- [WHAT IS REQUIRED]: Among the lines below, the one containing "Instruction: Click the AD user avatar" opens the range and the one containing "Open the eNgine" closes it. Print that range exactly, without the pictures.

- [SOURCE DATA]:
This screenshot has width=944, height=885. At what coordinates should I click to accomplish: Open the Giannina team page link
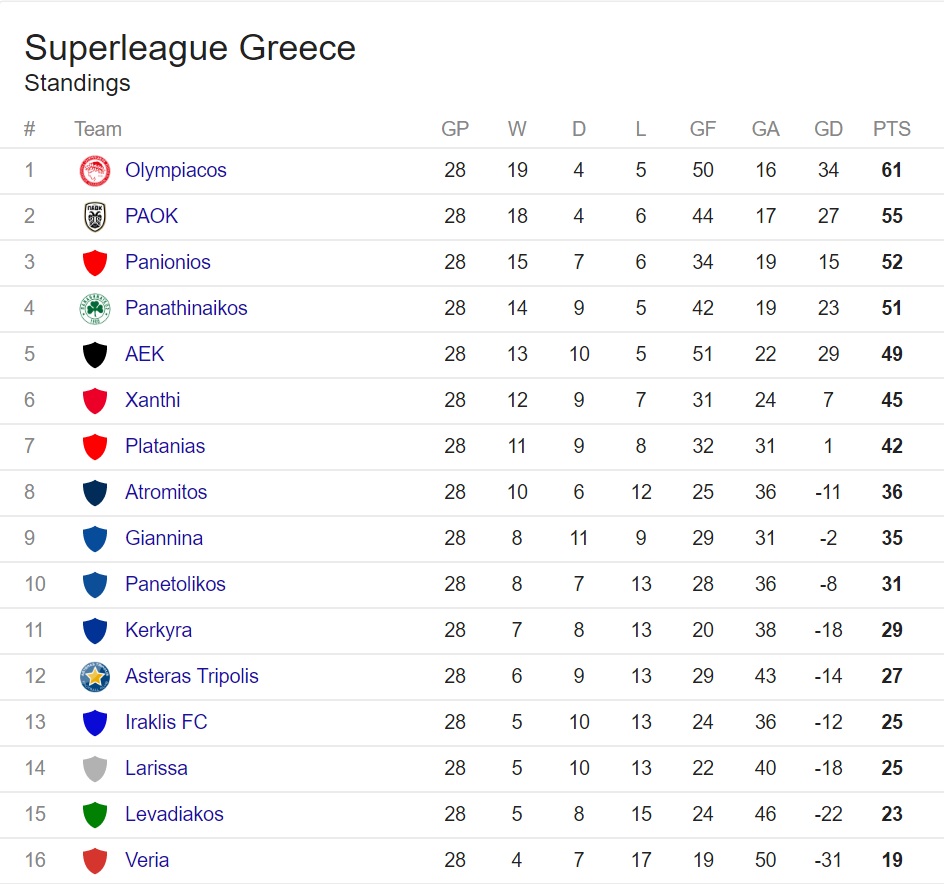(x=164, y=538)
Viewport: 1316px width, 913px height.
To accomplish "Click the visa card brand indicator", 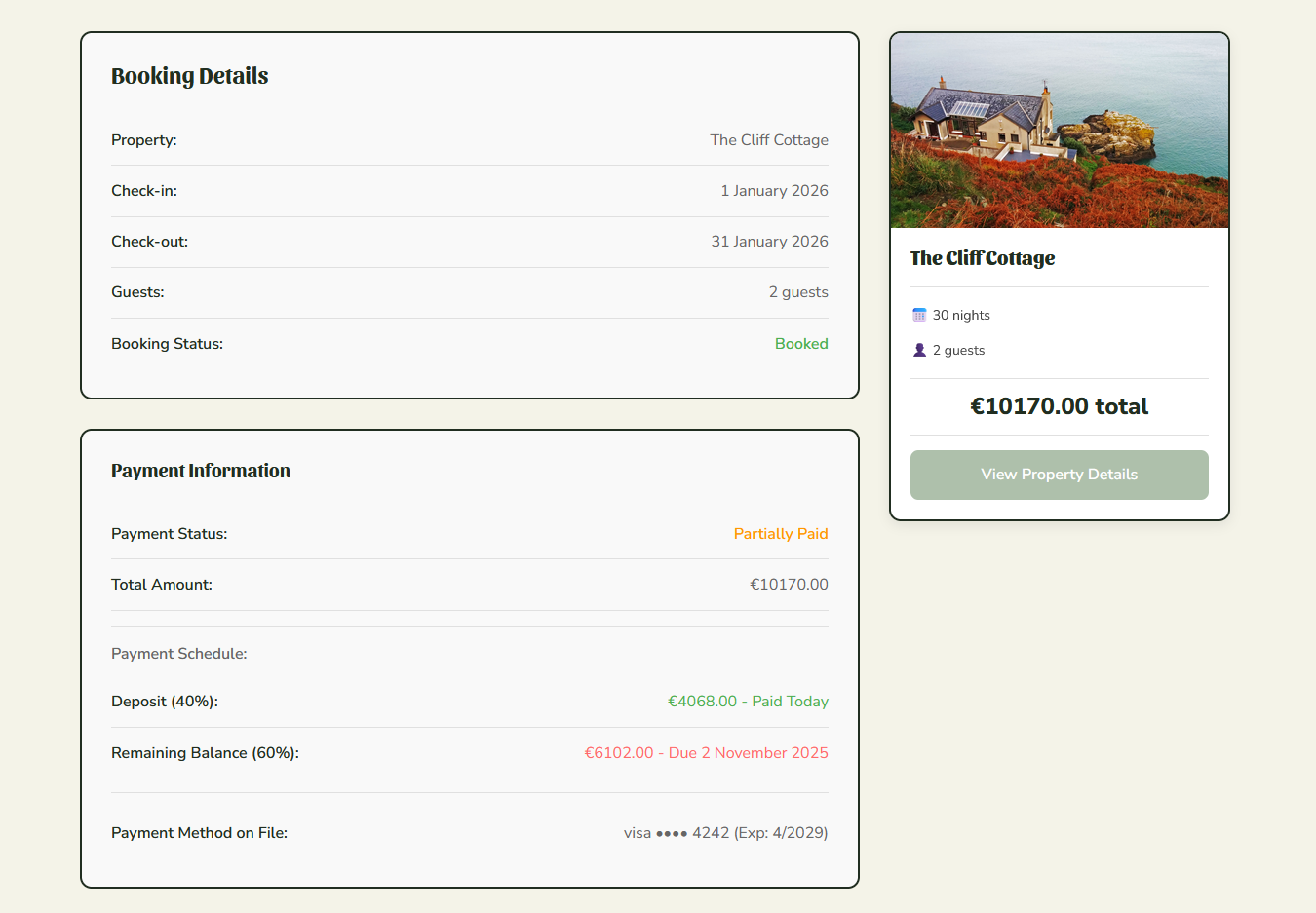I will click(x=637, y=833).
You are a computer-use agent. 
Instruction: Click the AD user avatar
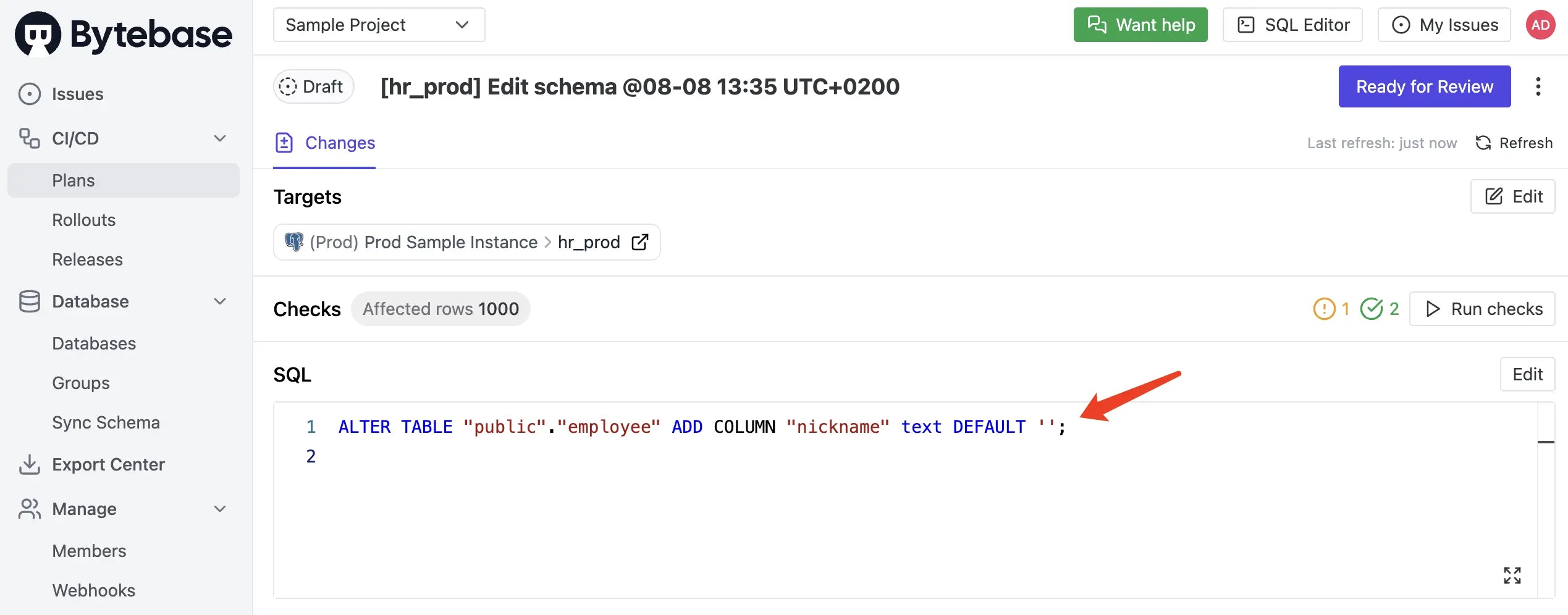(x=1540, y=25)
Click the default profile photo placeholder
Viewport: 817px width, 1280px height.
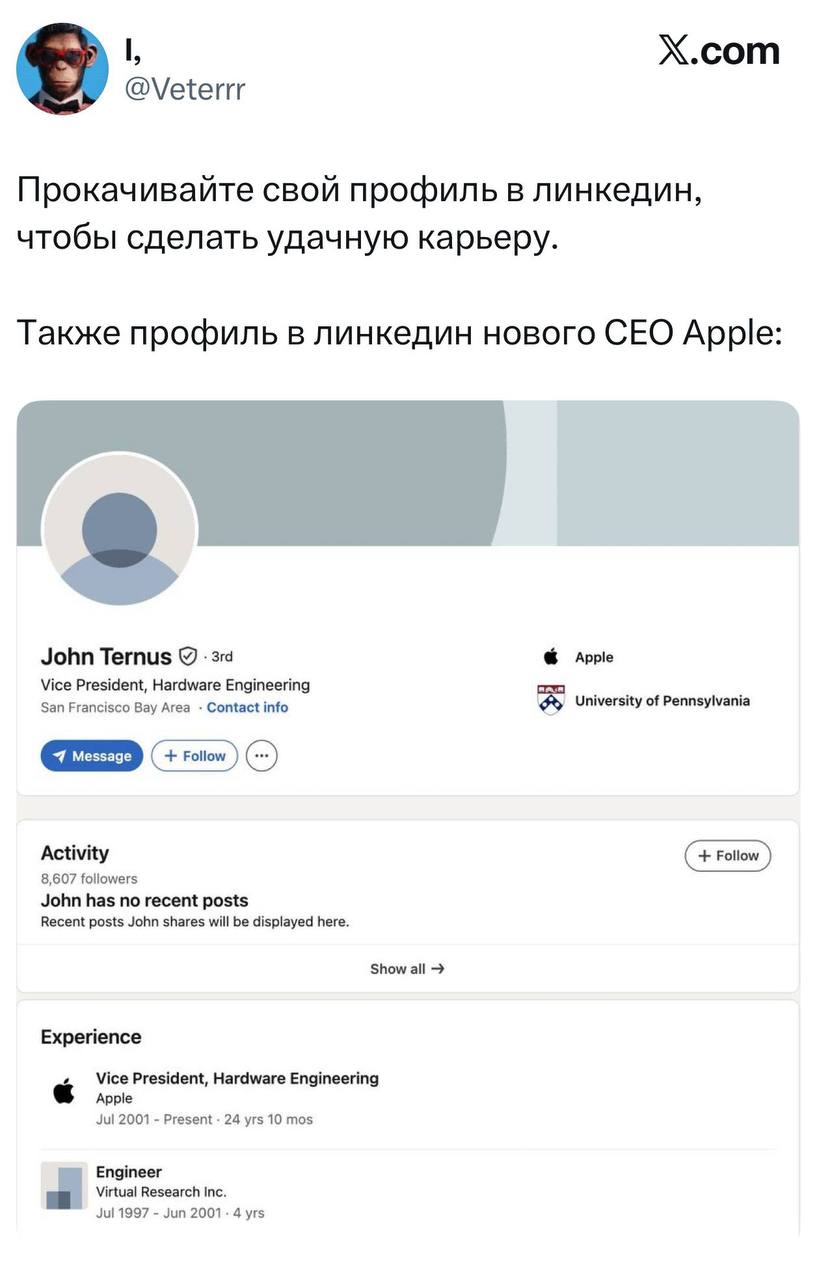click(119, 530)
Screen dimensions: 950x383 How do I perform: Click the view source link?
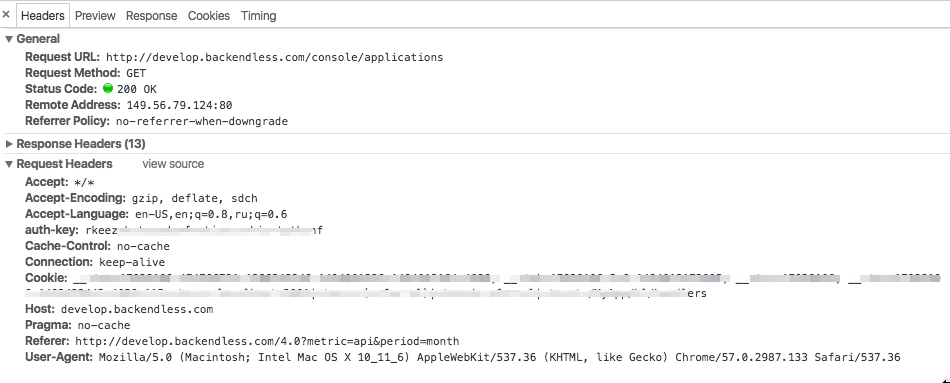pos(173,164)
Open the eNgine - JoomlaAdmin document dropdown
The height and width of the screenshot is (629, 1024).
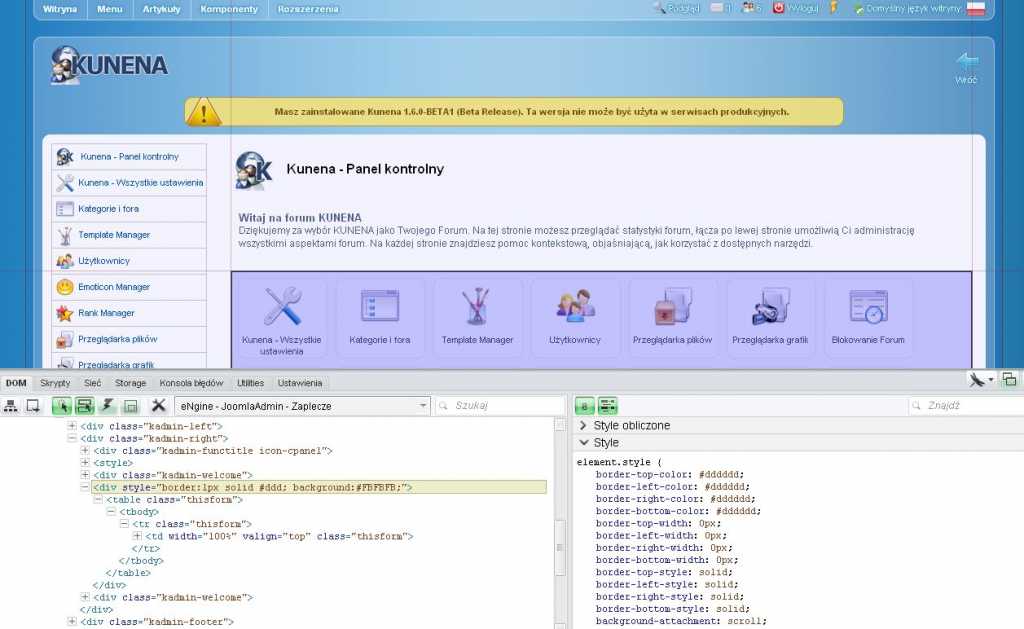(x=301, y=406)
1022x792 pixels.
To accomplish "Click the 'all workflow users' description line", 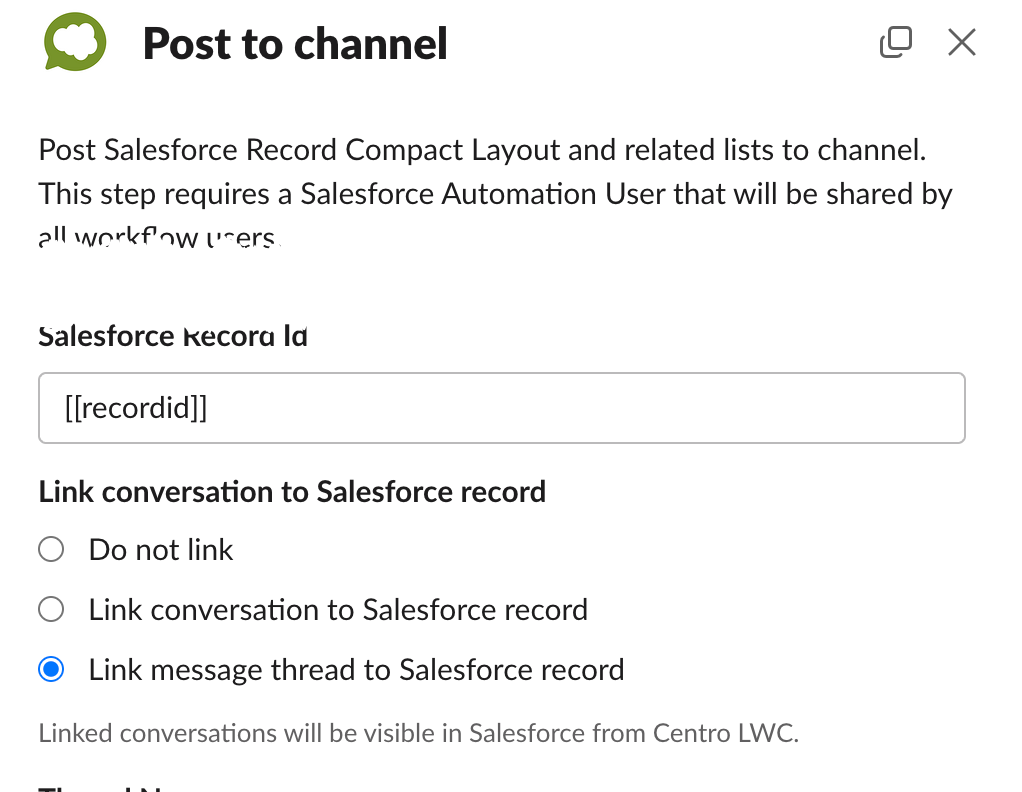I will (x=160, y=237).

- [SOLUTION TO THIS EXERCISE]:
Instruction: Click the AD user avatar
(x=1540, y=25)
Click the default profile photo placeholder
Viewport: 817px width, 1280px height.
click(119, 530)
Screen dimensions: 950x383 How do I perform: Click the view source link?
pos(173,164)
Open the eNgine - JoomlaAdmin document dropdown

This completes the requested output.